Quantum Floquet engineering with an exactly solvable tight-binding chain in a cavity

Recent experimental advances enable the manipulation of quantum matter by exploiting the quantum nature of light. However, paradigmatic exactly solvable models, such as the Dicke, Rabi or Jaynes-Cummings models for quantum-optical systems, are scarce in the corresponding solid-state, quantum materials context. Focusing on the long-wavelength limit for the light, here, we provide such an exactly solvable model given by a tight-binding chain coupled to a single cavity mode via a quantized version of the Peierls substitution. We show that perturbative expansions in the light-matter coupling have to be taken with care and can easily lead to a false superradiant phase. Furthermore, we provide an analytical expression for the groundstate in the thermodynamic limit, in which the cavity photons are squeezed by the light-matter coupling.

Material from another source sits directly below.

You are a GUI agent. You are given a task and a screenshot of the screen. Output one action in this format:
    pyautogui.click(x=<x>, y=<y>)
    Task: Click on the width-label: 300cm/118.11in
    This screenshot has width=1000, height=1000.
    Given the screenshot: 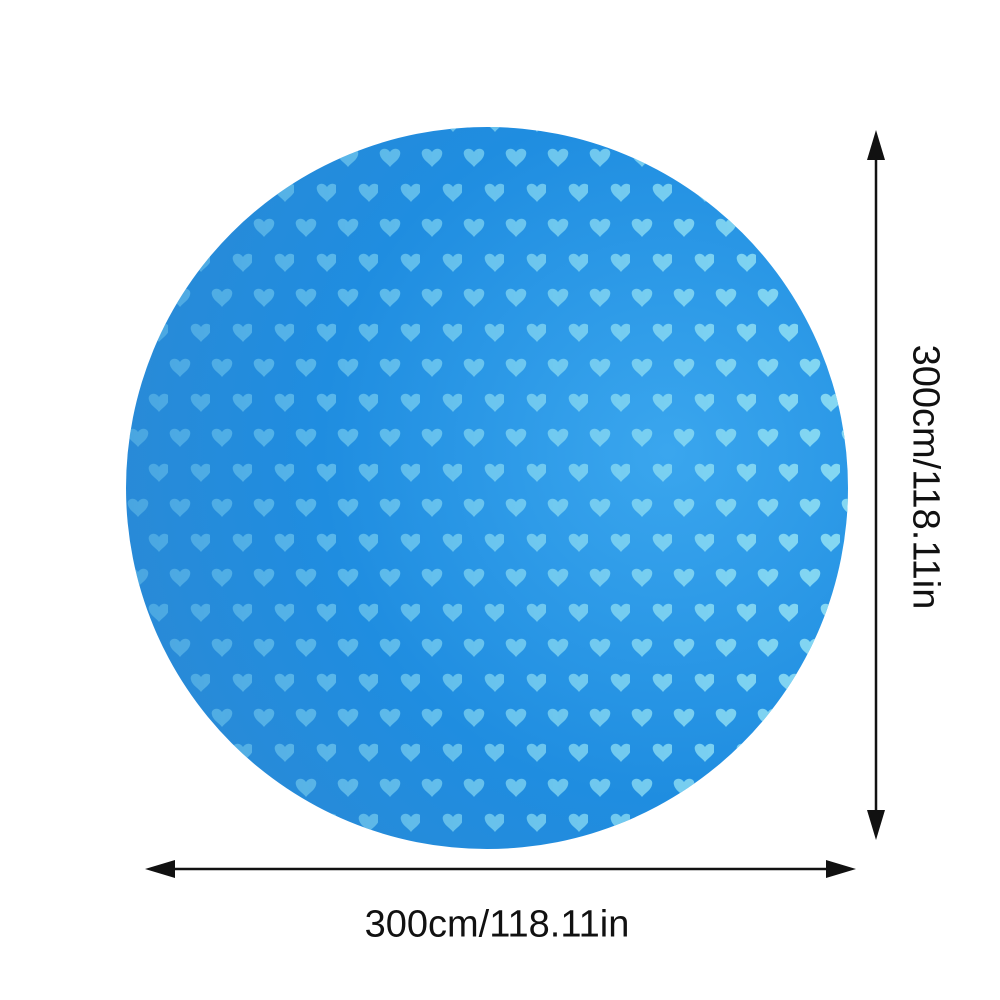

In addition, we derive analytical expressions for the electronic single-particle spectral function and optical conductivity. We unveil quantum Floquet engineering signatures in these dynamical response functions, such as analogs to dynamical localization and replica side bands, complementing paradigmatic classical Floquet engineering results. Strikingly, the Drude weight in the optical conductivity of the electrons is partially suppressed by the presence of a single cavity mode through an induced electron-electron interaction.

Automated summary

Recent experimental advances have allowed the manipulation of quantum matter using the quantum nature of light. However, there is a lack of exactly solvable models in the solid-state quantum materials context. In this study, a solvable model coupling a tight-binding chain to a single cavity mode is presented, and important properties of the system are revealed.